Pushing the coffin close to the porcelain table, Richard took charge and folded back the flaps of fabric to expose what was left of the body. After he had had a good look, he asked the hovering photographer to take pictures in situ and, for a few moments, the room was dazzled by flashes of home-made lightning.
Then the pathologist began taking the bones out one by one and reassembling them in proper anatomical order on the white table, when Dr Marek began peering intently at them.
‘There’s quite a lot missing,’ observed Richard. ‘Some of the ribs and quite a few vertebrae, as well as the skull. A lot of the smaller hand and foot bones have gone, too. There are small teeth marks on some of them, foxes and rats, probably.’
He waited until he had all the skeleton laid out before addressing the vital point.
‘Thank God we’ve still got the sternum!’ he muttered and though he had already handled it, he picked it from between the ribs and held it between the fingers and thumbs of each hand. The breastbone was blade-shaped, about six inches long and an inch and a half wide, tapering to a point. Richard studied it, turned it over, then held it out to the others, who were clustered around.

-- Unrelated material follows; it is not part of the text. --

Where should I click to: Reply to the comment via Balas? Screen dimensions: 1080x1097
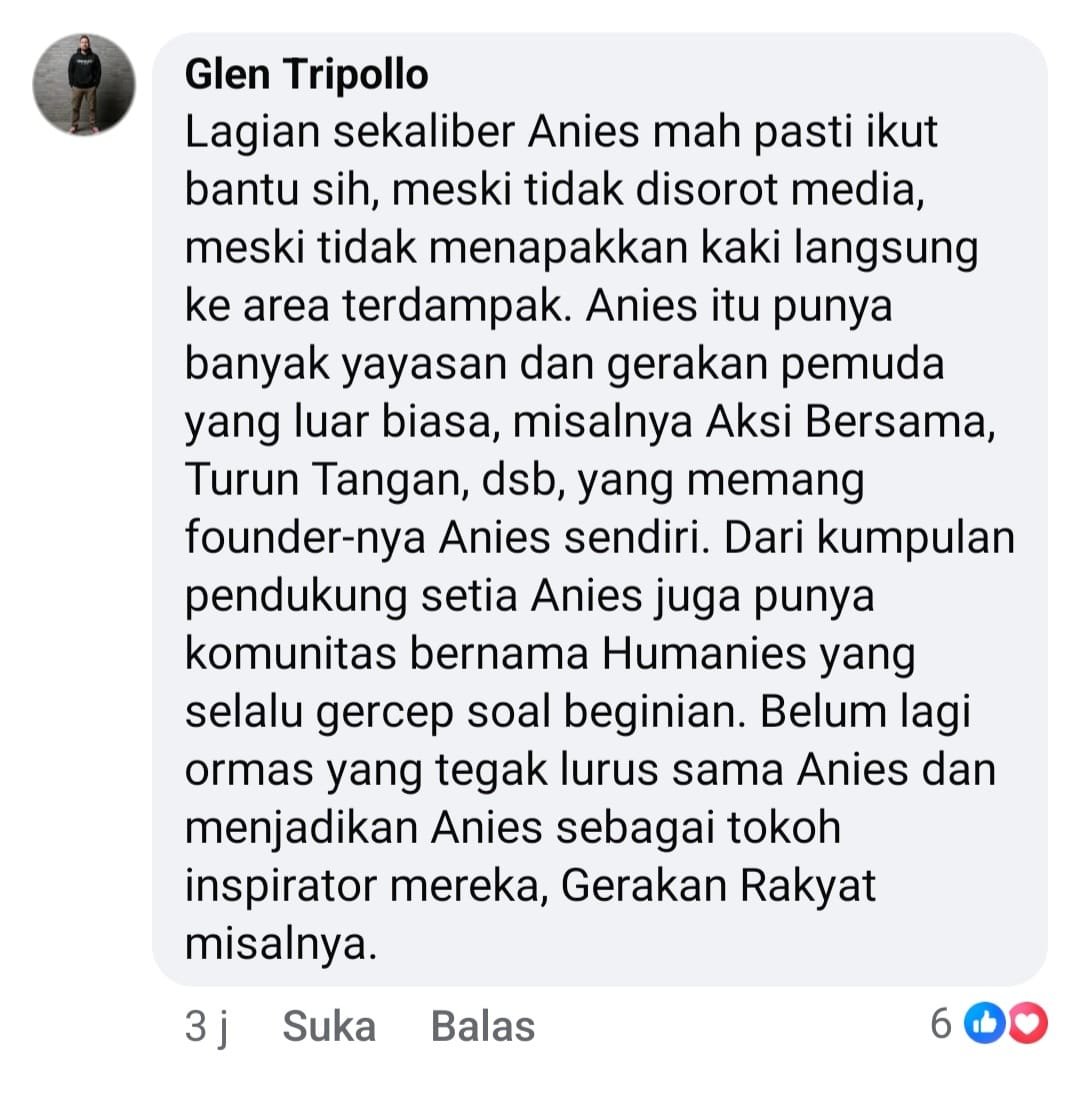[x=483, y=1026]
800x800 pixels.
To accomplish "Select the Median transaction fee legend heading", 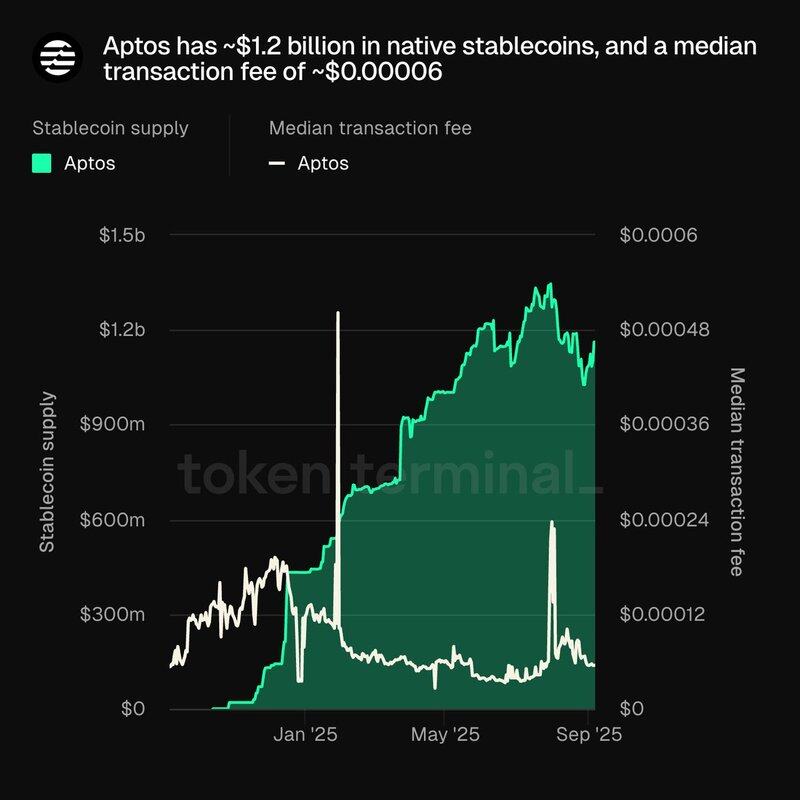I will pyautogui.click(x=370, y=128).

‘Flat as a pancake!’ he announced. ‘Doctor Marek was quite right, no sign of a pec rec there!’
The Polish pathologist looked pleased at being proved right, though he had had no doubts about his memory of it. While the photographer took some close-ups of the bone, the coroner’s officer wanted some firm assurance to take back to Brian Meredith.
‘So we can definitely say that this is not Albert Barnes, Doc?’
Richard was more cautious. ‘We mustn’t jump to conclusions, there’s a lot more we can do yet. Certainly there’s nothing unusual about his sternum, but of course we’re relying on Dr Welton’s clinical examination for the truth of that. Mind you, I can’t see any possible reason for him being wrong about Barnes having a depressed sternum, but after all the fuss we’ve caused, we’ve got to be a hundred per cent sure.’
Angela volunteered to write a list of all the bones for Richard, being a good enough biologist not to need advice about any but a couple of small wrist and ankle bones. While she was doing this, Pryor examined every bone minutely, looking for any signs of old injury, but he found nothing.
‘There are still a few tendon tags here and there,’ he said. ‘As well as some joint cartilage, so death must have been within about the last five years.’
‘But it could have been less, I suppose?’ asked Marek.
‘Yes, it depends on the appetite of all those predators out there. They haven’t left much.’
When he had finished looking at the remains, Richard measured the surviving long bones of the legs and arms. He used an osteometry board which he had made himself in Singapore, a two-foot plank with a long ruler screwed to one edge. At one end was a ledge and a slider moved along a groove in the middle. He put a bone against the ledge, then slid the moving part until it touched the other end of the bone, reading off the length on the scale.
Angela wrote down all the measurements and after some hurried calculations on a sheet of paper, he turned again to the others.
‘I’ll do it properly when I get home, but I reckon that he was about five feet ten inches, with an error of up to two inches either way.’